The infrastructure boom pushed by Barcelona Mayor Ada Colau is partly responsible. The left-wing politician has promised to triple the city’s cycle path network and 25 kilometers have been added so far during her time at the helm, with a further 62 kilometers planned. But the story goes back to last century: the first bike paths were laid out in the city in the 1990s on cobblestone streets that still had rails from the old tram system. The real turning point was the introduction in 2007 of the public bike-hire scheme known as Bicing. Initially the scheme counted on 600 bicycles. Now that figure is 6,000.
Some experts argue the new two-way bike paths in Barcelona are too narrow
In other words, Colau has only applied a little more pedal power to promoting the two-wheeled form of transport in a city that – with its pleasant climate, manageable distances, lack (mostly) of hills and environment-conscious citizens – has all the ingredients to be a cycling paradise.
Sometimes, in fact, it seems the real question is why the city has needed so long to take to cycling, and a closer look at the figures puts a slightly different spin on its development in the Catalan capital. Only 2% of all trips in the city are taken on a bike – light years from the 40% made on public transport, the 26% involving cars and the 32% of journeys made on foot.
“[Cycling] is the fastest-growing mode of transport, but the percentage is still very low and we have a lot of room for growth,” says the city’s councilor for transport, Mercedes Vidal.
Compared to Madrid, Barcelona is amazing for cyclists Rafa Vidiella, editor of cycling magazine ‘Ciclosfera’
Vidal points out that the current administration of Colau is actually “following the road map of the Urban Mobility Plan approved during the previous city legislature,” when the now-defunct Convergence and Union party was in power. That plan set a target of 2.5% of all trips to be taken by bicycle in 2018.
“It is essential that we move on from the idea of creating bike lanes along certain main routes and think about the network as a whole with everyone having a path near their house and their destination,” explains the transport chief.

▶ [SOURCE DATA]
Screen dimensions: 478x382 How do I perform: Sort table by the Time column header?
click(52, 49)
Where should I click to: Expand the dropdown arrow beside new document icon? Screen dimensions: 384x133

▶ [REQUIRED TASK A] According to the Barcelona cycling article, in what year was the Bicing public bike-hire scheme introduced?
▶ [REQUIRED TASK B] Transcribe the passage of the Barcelona cycling article that opens with the words "Sometimes, in fact, it" and closes with "made on foot.".
▶ [REQUIRED TASK C] Pick up the article on cycling in Barcelona after its final sentence and write how it continues.

▶ [OUTPUT A] 2007

▶ [OUTPUT B]
Sometimes, in fact, it seems the real question is why the city has needed so long to take to cycling, and a closer look at the figures puts a slightly different spin on its development in the Catalan capital. Only 2% of all trips in the city are taken on a bike – light years from the 40% made on public transport, the 26% involving cars and the 32% of journeys made on foot.

▶ [OUTPUT C]
Changes in the city’s cycling culture have been welcomed by cycling lobbies and clubs, with Carles Benito of the Bicycle Club of Catalonia (Bacc) putting the increased popularity of bike-riding down to the “snowball effect” of increasing the bike path network but also to a rise in “cycling culture, stores and events” and to the creation of the so-called mar-montaña (sea-to-mountain) routes. Benito also welcomes new rules that will see vehicles such as Segways having to use bike paths.
Only 2% of all trips in Barcelona are taken on a bike, while 32% are made on foot
But there have also been complaints about the new bike lanes. Albert Garcia of cycling group Amics de la Bici (Friends of the Bike) and Esther Anaya, a researcher on cycling at Imperial College London, both argue the new two-way bike paths are too narrow. Anaya, however, has praised Barcelona for making data on its cycling network publicly available, thus allowing universities to carry out studies the city perhaps can’t afford.
But for Rafa Vidiella, the editor of cycling magazine Ciclosfera, it is all positive. “Compared to Madrid, [Barcelona] is amazing,” he says, noting the city is home to 20,000 folding Brompton bikes – more, per capita, than any other city in the world.
English version by George Mills.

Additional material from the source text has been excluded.